§ **WHAT YOU NEED TO DO**
Go through the lines below. Copy those with "computer".

§ **Records drawn from a dataset**
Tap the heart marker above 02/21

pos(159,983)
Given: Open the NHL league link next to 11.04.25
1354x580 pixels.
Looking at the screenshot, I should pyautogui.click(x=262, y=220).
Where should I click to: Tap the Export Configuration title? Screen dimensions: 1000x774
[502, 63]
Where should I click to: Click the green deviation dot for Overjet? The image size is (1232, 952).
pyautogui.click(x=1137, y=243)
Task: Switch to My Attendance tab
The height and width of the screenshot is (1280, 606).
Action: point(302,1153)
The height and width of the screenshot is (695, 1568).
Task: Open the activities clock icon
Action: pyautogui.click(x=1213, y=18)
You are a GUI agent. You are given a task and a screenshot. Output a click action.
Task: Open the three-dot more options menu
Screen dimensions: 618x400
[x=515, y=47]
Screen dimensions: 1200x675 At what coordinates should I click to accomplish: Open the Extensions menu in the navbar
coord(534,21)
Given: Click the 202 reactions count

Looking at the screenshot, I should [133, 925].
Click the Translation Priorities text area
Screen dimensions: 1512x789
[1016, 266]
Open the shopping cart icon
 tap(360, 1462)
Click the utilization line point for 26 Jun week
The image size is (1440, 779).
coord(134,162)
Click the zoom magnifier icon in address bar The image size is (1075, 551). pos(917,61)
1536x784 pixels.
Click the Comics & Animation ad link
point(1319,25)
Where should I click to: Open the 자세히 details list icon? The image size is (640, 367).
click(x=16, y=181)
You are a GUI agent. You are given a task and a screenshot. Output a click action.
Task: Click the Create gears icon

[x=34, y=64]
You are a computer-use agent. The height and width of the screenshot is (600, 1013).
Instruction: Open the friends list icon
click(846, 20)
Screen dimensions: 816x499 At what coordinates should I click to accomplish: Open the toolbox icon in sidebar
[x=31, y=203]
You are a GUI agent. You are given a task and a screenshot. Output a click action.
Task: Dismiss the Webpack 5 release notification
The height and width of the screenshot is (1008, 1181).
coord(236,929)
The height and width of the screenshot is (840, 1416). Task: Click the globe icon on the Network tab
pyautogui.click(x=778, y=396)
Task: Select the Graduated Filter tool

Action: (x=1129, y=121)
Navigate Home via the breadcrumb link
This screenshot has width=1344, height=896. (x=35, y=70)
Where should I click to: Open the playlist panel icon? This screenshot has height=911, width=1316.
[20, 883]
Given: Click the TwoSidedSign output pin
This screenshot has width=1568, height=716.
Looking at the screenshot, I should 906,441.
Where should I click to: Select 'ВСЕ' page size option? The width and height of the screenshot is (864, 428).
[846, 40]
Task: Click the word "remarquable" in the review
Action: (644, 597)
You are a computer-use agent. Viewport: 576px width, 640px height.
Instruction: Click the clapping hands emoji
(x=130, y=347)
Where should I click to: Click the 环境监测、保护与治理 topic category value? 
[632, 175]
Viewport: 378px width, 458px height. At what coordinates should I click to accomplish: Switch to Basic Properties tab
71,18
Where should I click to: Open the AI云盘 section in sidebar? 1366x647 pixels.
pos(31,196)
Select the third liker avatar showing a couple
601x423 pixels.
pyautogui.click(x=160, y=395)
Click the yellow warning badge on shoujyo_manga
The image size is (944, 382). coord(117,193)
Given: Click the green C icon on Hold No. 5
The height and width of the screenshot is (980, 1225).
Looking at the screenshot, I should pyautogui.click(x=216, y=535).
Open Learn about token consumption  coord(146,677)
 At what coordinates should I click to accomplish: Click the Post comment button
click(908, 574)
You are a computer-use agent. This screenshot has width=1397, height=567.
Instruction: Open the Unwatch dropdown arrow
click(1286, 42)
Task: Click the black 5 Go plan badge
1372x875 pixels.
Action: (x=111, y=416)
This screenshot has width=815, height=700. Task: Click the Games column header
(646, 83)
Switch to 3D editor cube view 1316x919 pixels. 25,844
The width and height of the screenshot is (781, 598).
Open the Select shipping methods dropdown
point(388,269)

§ **TASK ANSWER**
You are a computer-use agent. The height and width of the screenshot is (600, 1013).
You are a computer-use agent. Viewport: 576px width, 640px height.
You are a computer-use agent. This screenshot has width=1397, height=567.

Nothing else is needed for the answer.